We apply the Bellman Expectation Equation and selecting the utility that is calculated by taking the most optimal action given the current utility:
\begin{equation} U_{k+1}(s) = \max_{a} \qty(R(s,a) + \gamma \sum_{s’} T(s’ | s,a) U_{k}(s’)) \end{equation}
This iterative process is called the Bellman backup, or Bellman update.
\begin{equation} U_1 \dots U_{k} \dots U^{*} \end{equation}
eventually will converge into the optimal value function. After which, we just extract the greedy policy from the utility to get a policy to use.
We stop when the Bellman Residual hits a the desired error threshold:
Bellman Residual
Take the L-\(\infty\) norm of \(U^{k+1}-U^{k}\) (that is, take \(||U_{k+1} - U_{k}||_{\infty}\). We call that the Bellman Residual. If this Bellman Residual drops below \(\delta\), it is shown that the error between \(U^{*}\) (convergence) and \(U_{k}\) will only be:
\begin{equation} \epsilon = \frac{\delta \gamma}{(1-\gamma)} \end{equation}
So as long as the Bellman Residual between your two updates \(\leq \delta\), you know that you are at most \(\epsilon\) away from the optimal utility.
You will note that as future discount \(\gamma \to 1\), this error bound becomes much larger. Therefore, you have to iterate more to get to the same \(\epsilon\). You need more iterations when \(\gamma \to 1\).

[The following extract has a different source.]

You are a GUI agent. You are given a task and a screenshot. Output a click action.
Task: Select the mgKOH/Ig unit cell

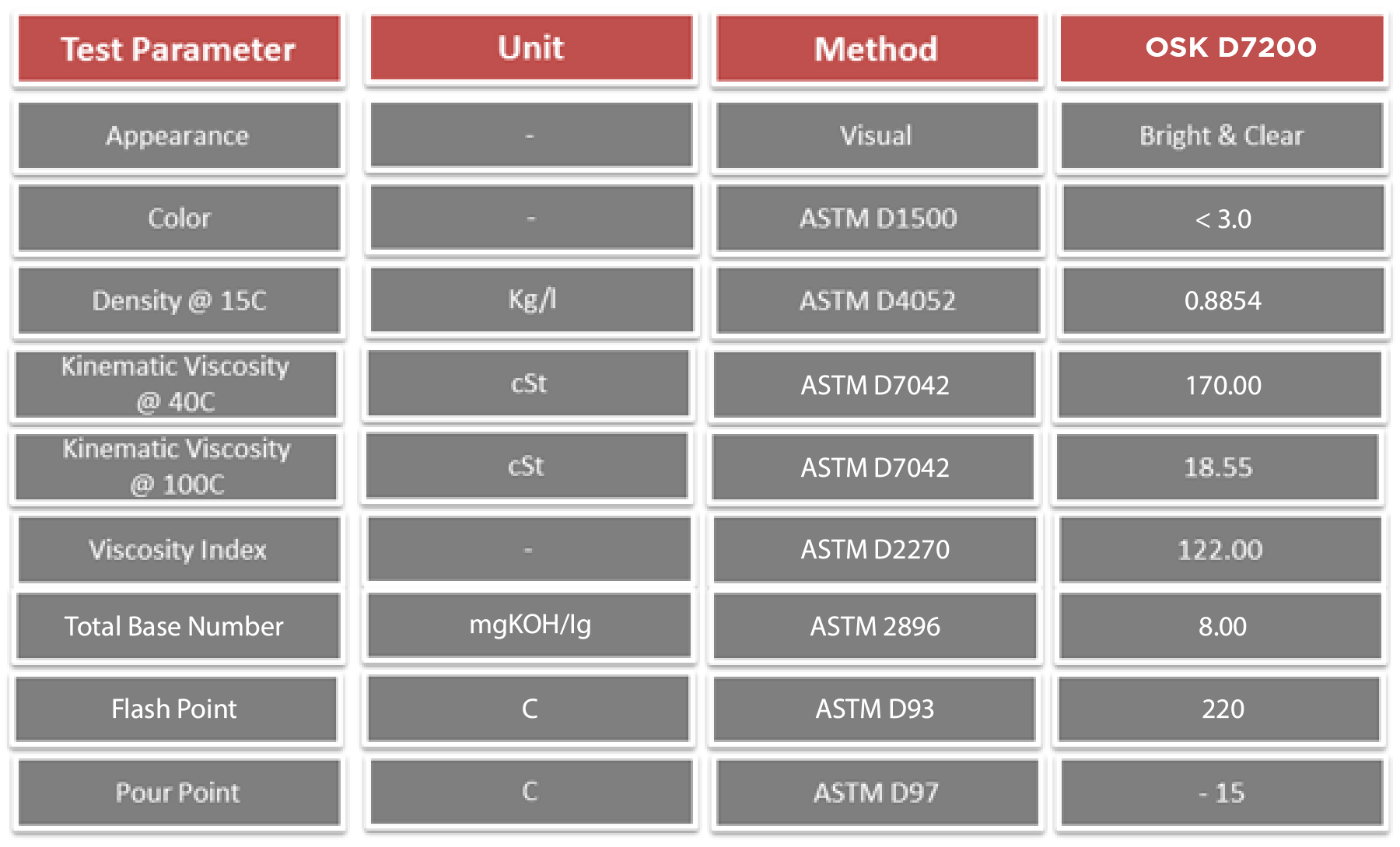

Notably, the loss of some arbitrary utility derived from policy evaluation is:
\begin{equation} || U^{\pi} - U^{*} || < \frac{2\epsilon \gamma}{1-\gamma} \end{equation}
asynchronous value iteration
We choose an ordering of states. We then loop through the entire list, updating the value function. Then, we loop through this system multiple times until the system converged.
That is, instead of creating a list of things \(U_{k}\), keeping only the current current one in memory, we come up with some:
\begin{equation} U(s) \leftarrow \max_{a} \qty(R(s,a) + \gamma \sum_{s’} T(s’ | s,a) U(s’)) \end{equation}
The idea is, instead of keeping all of the \(U_{k-1}\) until you have calculated all of \(U_{k}\) for each state, we just use an ordering of the states to just use whatever value we calculated last.
time complexity
\begin{equation} O(S^{2}A) \end{equation}
where \(S\) is the number of states and \(A\) the number of actions.

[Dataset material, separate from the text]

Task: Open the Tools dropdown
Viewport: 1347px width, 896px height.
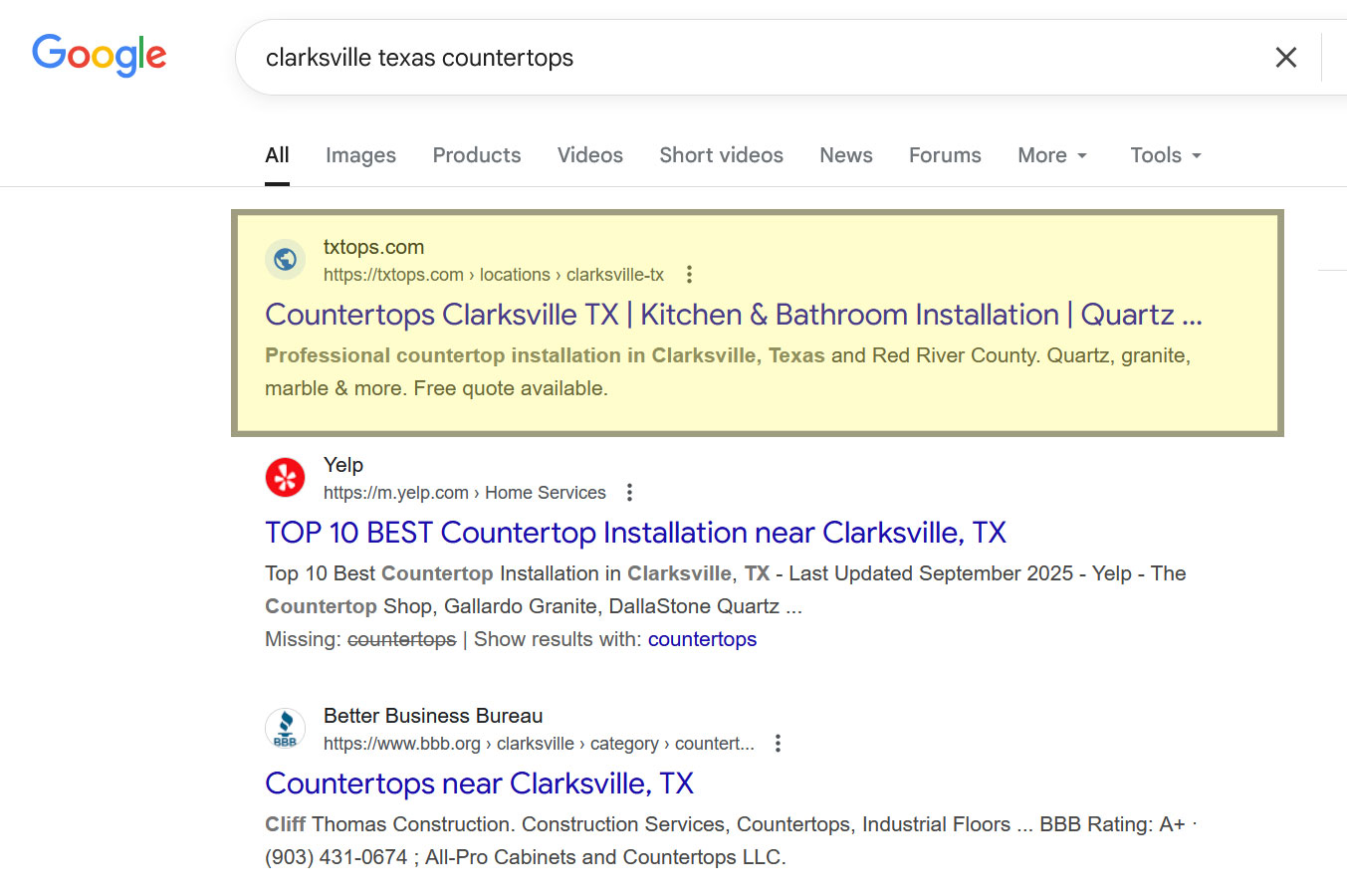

- loop over all states in each update
- loop over all actions to figure out the max
- loop over all next states and calculate their utility
POMDP value-iteration
- compute alpha vectors for all one-step plans (i.e. conditional plans that does just one action and gives up)

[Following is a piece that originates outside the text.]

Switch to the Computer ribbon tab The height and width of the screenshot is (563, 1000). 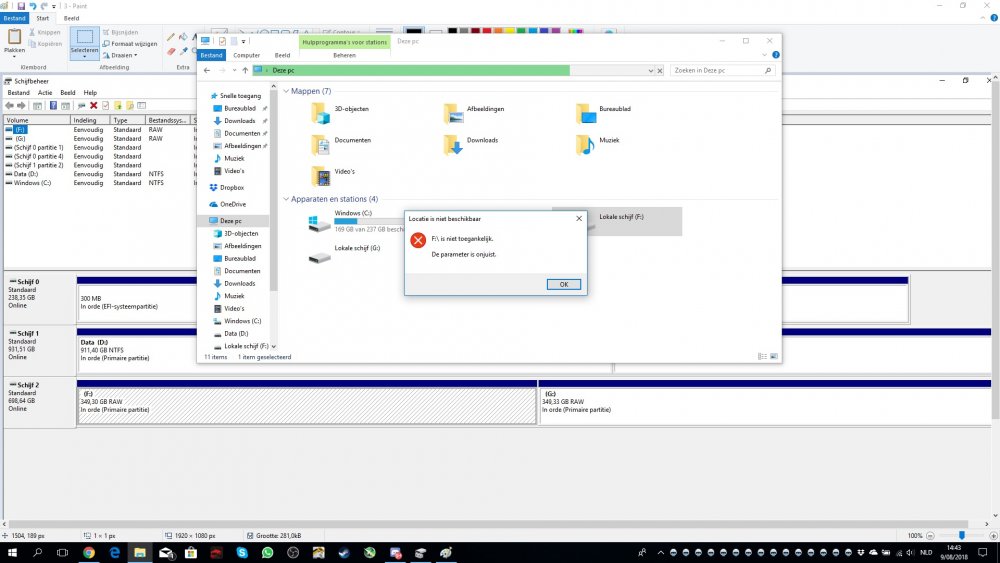click(246, 55)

- alpha vector pruning on any plans that are dominated
- generate all possible two-step conditional plans over all actions using combinations of non-pruned one-step plans above as SUBPLANS (yes, you can use a one-step plan twice)
- repeat steps 2-3
see also performing value-iteration naively with one-step lookahead in POMDP.
POMDP Bellman Update
Say you want to extract a policy out of a bunch of alpha vectors.
Let \(\alpha \in \Gamma\), a set of alpha vectors; we obtain a new alpha vector \(U’(b) = [U(s_0) \dots U(s_{n})]\) by:
\begin{equation} U’(b) = \max_{a}\qty[R(b,a)+\gamma \qty(\sum_{o}^{}P(o|b,a) U(b))] \end{equation}
where:
\begin{equation} R(b,a) = \sum_{s}^{} R(s,a)b(s) \end{equation}
\begin{align} P(o|b,a) &= \sum_{s}^{} p(o|s,a) b(s) \\ &= \sum_{s}^{} \sum_{s’}^{} T(s’|s,a) O(o|s’,a) b(s) \end{align}
and
\begin{equation} U^{\Gamma}(b) = \max_{\alpha \in \Gamma} \alpha^{\top} b \end{equation}